10:01pm - A man dressed as a badger wins the final Godlike Genius award and plays with his band.
10:17pm - With the badger singing about "loving Fridays", Sarah Harding form Girls Aloud dabs what appears to be sherbert on her lips and gums. She is happy.
.. and so am I as another classic NME Awards draws to a close.
Thursday, 15 January 2009
Crystal Arseholes
You'll not believe this guys, but you know that band Crystal Castles? Yeah y'do, they're that boy/girl duo from Canada. The fella's 38 but swears he's 25 so it doesn't look like his a total pedophile when he's sleazing all over his band mate, Alice. No? Okay, well it's not important because, having sold 5 copies of their album, they'll not be around long I'm sure.
The story goes that the mag I work for, Loud And Quiet, kindly gave them a cover feature, thinking they were great. The band then kicked up a fuss because they didn't like the photo L&Q were intending to use, which the band willingly posed for. Having seen the photo posted on Andrew Kendall's (the photographer) website the day after the shoot, the band hounded Andrew rudely stating that "it was a terrible picture". Loud And quiet ran it anyway, sticking to their guns, prompting the band to email the editor threatening legal action, while pretending to be their manager (very mature).

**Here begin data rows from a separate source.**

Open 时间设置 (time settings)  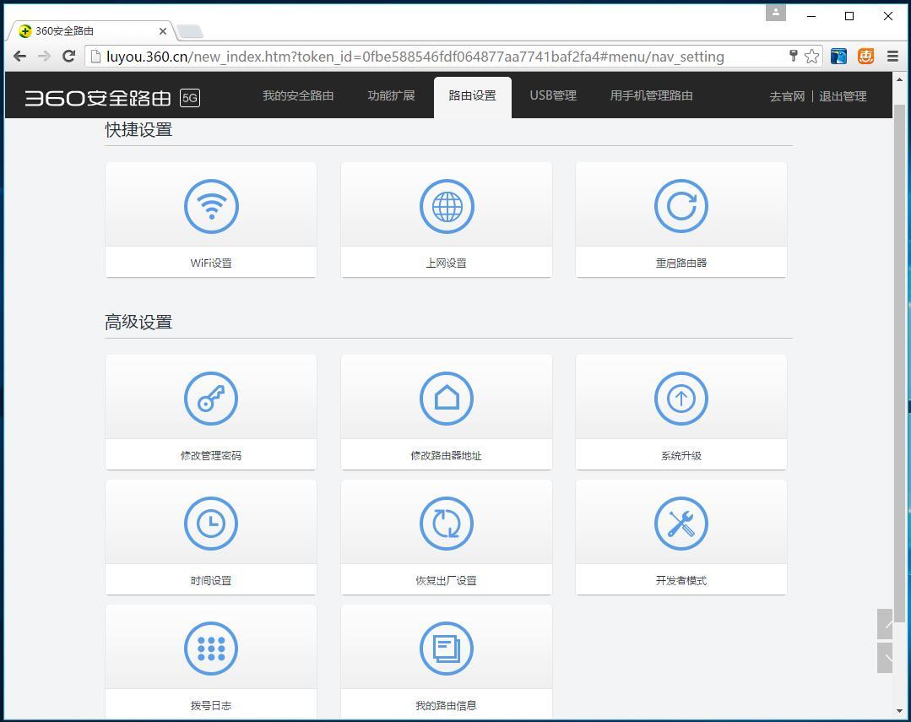210,536

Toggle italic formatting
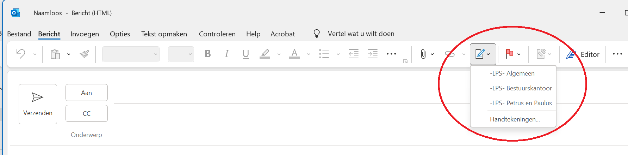coord(226,54)
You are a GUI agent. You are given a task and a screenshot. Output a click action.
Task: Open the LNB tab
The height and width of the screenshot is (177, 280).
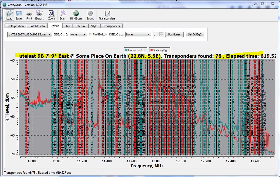click(67, 26)
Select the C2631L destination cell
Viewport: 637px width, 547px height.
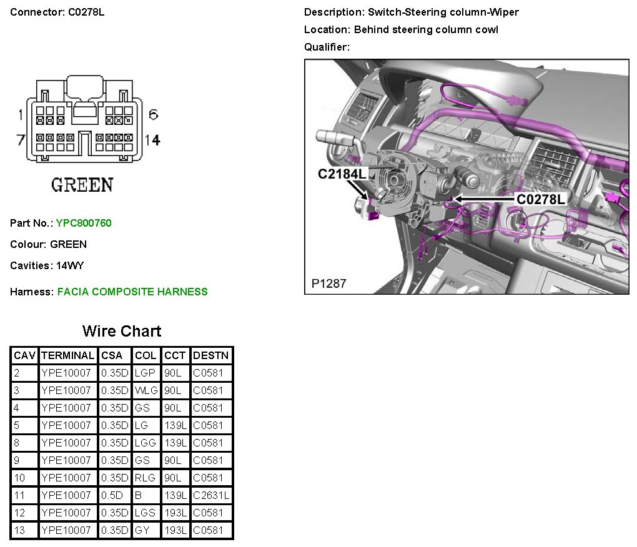(211, 495)
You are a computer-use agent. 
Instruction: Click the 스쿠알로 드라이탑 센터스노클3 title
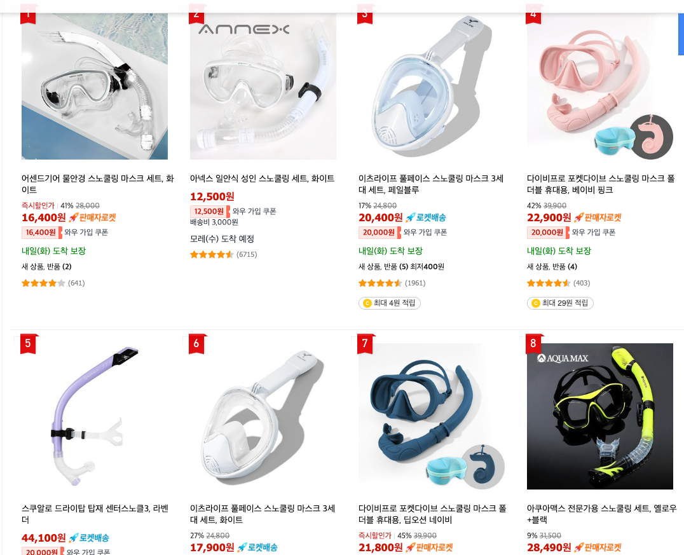tap(95, 514)
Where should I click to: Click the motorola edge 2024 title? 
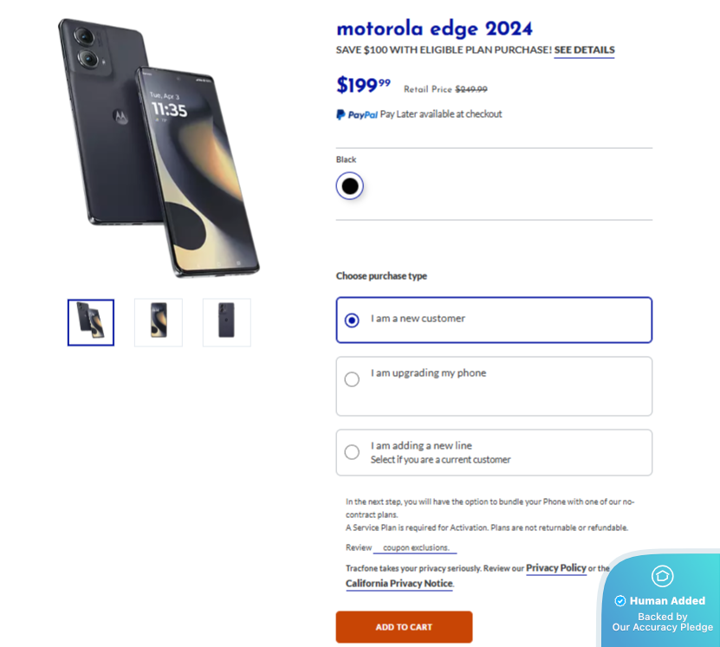pyautogui.click(x=434, y=29)
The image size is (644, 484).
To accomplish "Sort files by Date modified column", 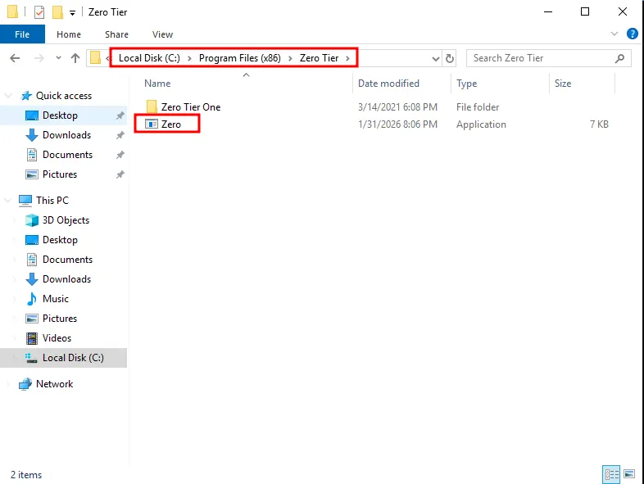I will (x=388, y=84).
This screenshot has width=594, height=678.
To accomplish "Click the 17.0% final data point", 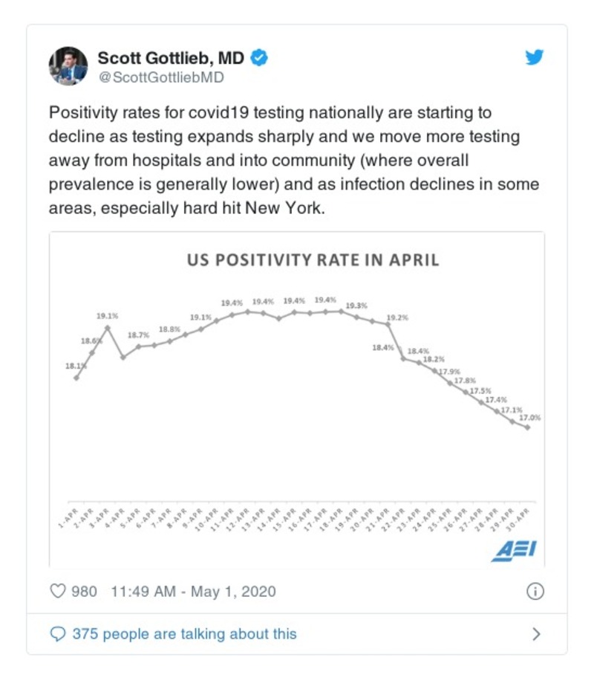I will pos(527,427).
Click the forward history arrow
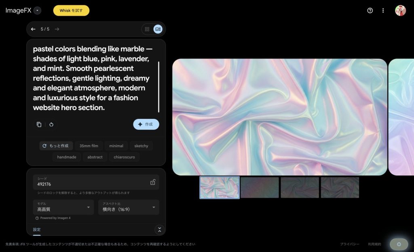Screen dimensions: 414x252 pyautogui.click(x=57, y=29)
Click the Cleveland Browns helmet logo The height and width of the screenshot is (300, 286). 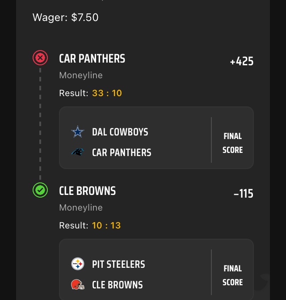click(78, 285)
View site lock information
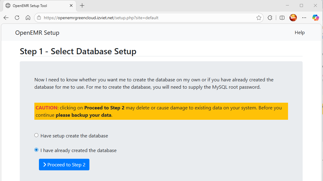Image resolution: width=323 pixels, height=181 pixels. coord(39,18)
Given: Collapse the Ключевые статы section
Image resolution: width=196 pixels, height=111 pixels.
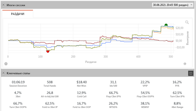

Recently the band started complaining again because promoters have been using the picture to advertise CC gigs, even though - gasp - "the band really hate that picture". They've just blocked the mag from their myspace page (again, mature, old man, very mature) and so here's the picture. Please use it everywhere you can, and simply credit the brilliant photographer Andrew Kendall. And if you want the high res to print posters or big fuck-off posters, please contact the snapper at www.andrewkendall.com. It's a pretty great picture I think, and surely the band don't have a problem with it because of Ethan's rad T-shirt, although his Ghost Busters one must have be in the wash that day, which I'm sure was a bitter pill for him to swallow, the cunt!
Thursday, 8 January 2009
Coke Is A Joke... and sometimes nice?
So Lily Allen has been attacked in the press for glorifying drugs or something...

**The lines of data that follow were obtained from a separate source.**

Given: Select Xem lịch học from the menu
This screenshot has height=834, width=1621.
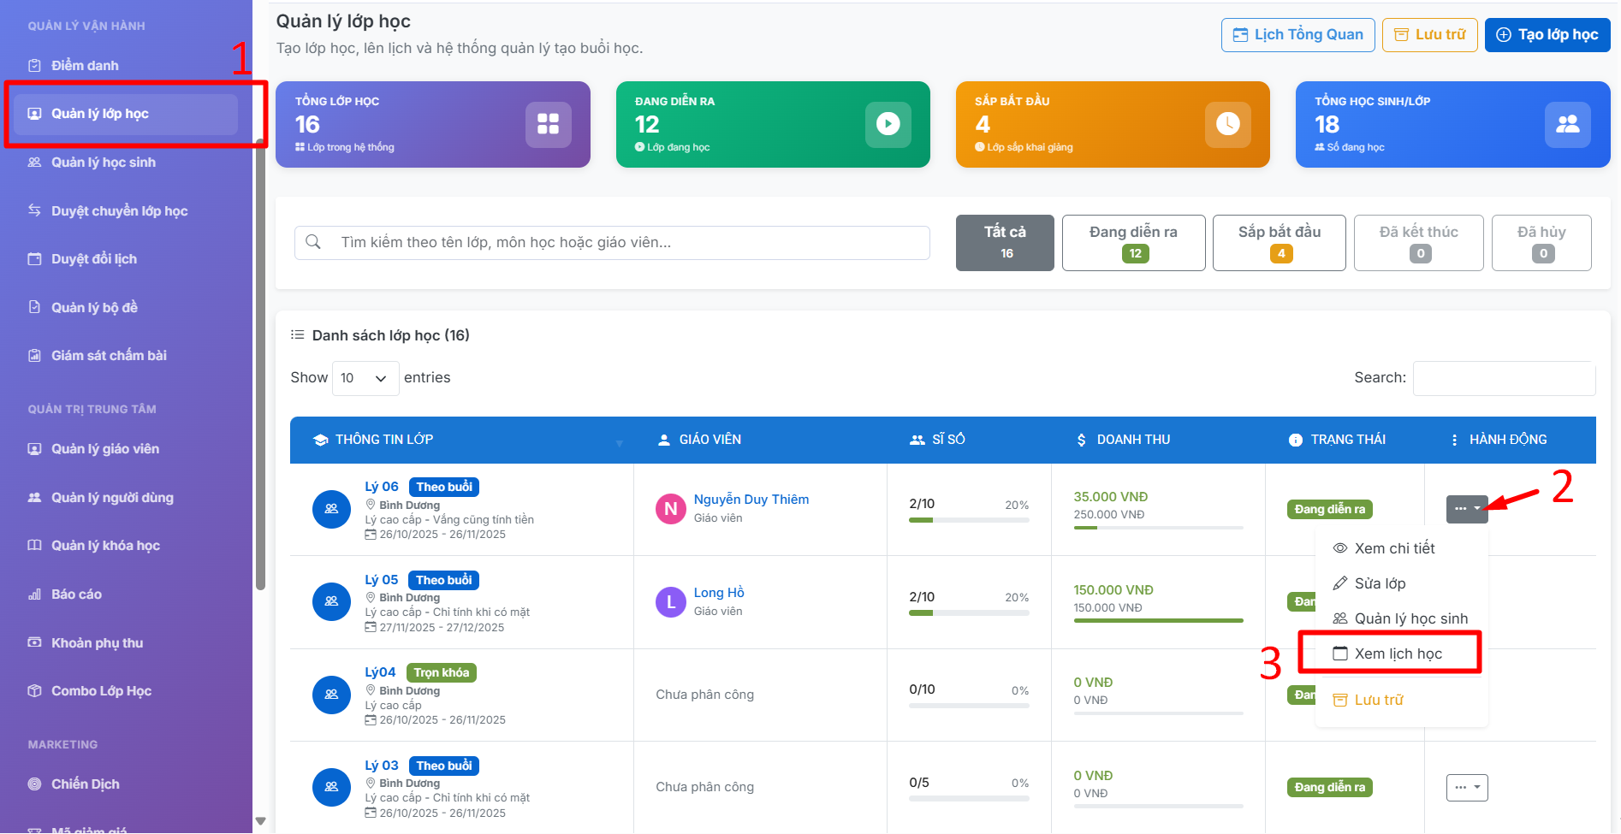Looking at the screenshot, I should pos(1398,654).
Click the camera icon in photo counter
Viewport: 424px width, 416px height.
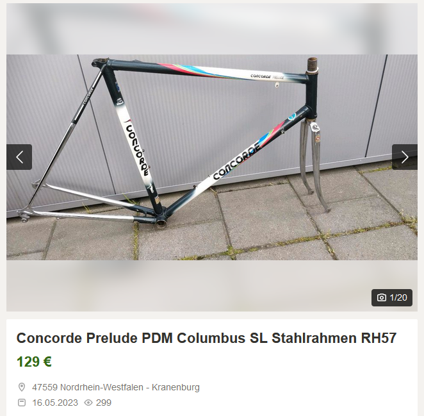pyautogui.click(x=382, y=297)
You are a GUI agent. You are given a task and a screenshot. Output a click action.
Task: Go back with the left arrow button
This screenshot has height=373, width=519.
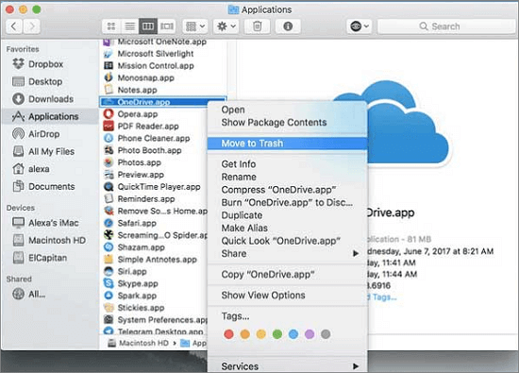coord(14,26)
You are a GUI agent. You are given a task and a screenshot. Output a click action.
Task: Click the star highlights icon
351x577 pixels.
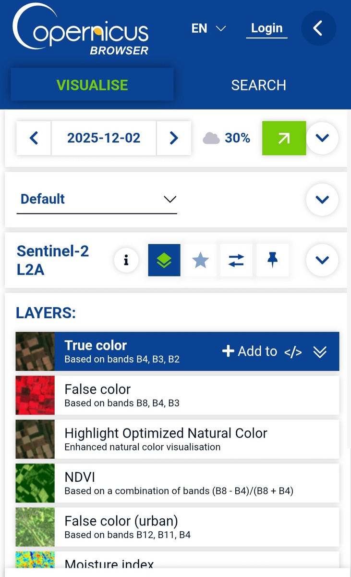[200, 260]
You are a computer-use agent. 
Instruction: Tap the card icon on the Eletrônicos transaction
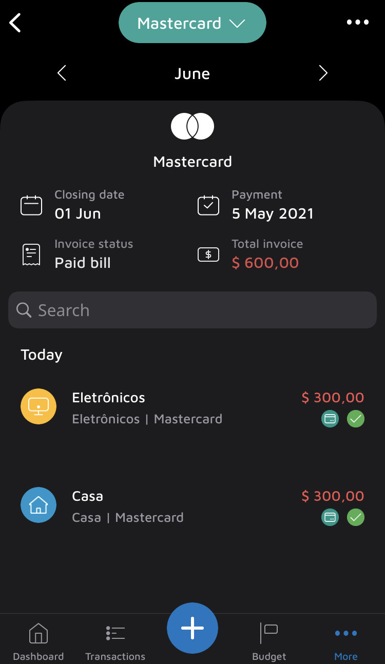(x=330, y=419)

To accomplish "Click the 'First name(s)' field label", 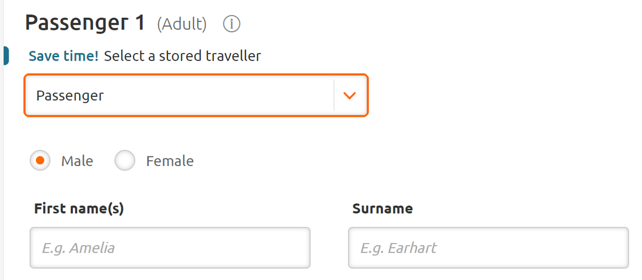I will pos(79,208).
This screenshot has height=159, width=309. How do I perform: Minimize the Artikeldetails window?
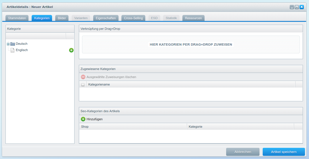292,7
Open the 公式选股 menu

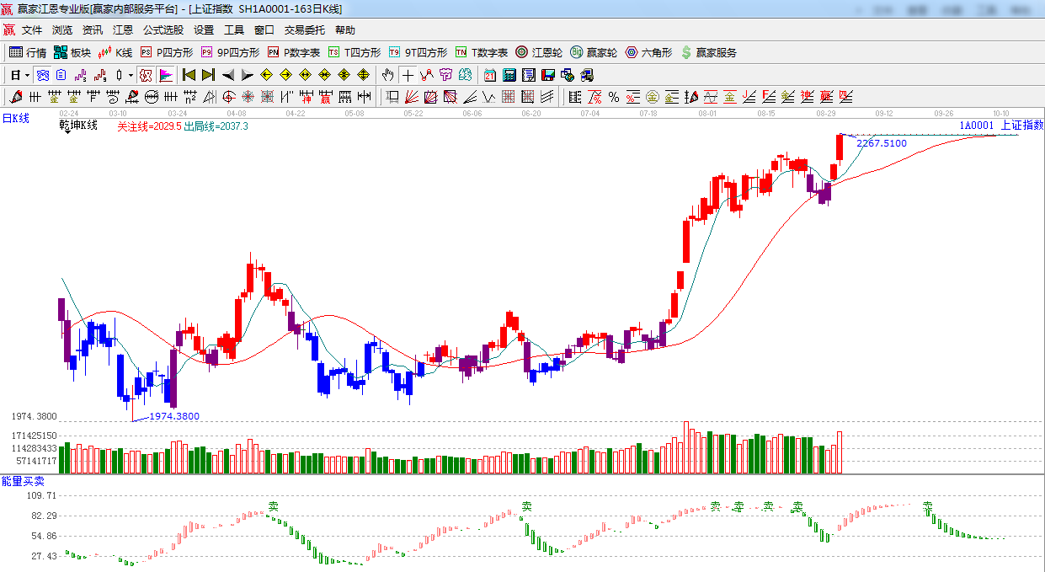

Well, if you ask me, what she said in a recent interview with The Word magazine is completely true and we should all stop being naive little bed-wetters.
Lily said: "The only [newspaper] story is that drugs are bad and they will kill you - I know lots of people that take cocaine three nights a week and get up and go to work every day, no problem. But we never hear that side of the story."
And, sorry Dail Mail readers, it's completely true. Cocaine makes you nob-head, won't do anything for the size of your junk and causes all sorts of health and money problems. And yet it's used by a lot of people A LOT of the time who lead functional lives, get bored and stop their silly drug phase.
And another thing, girls do poos too!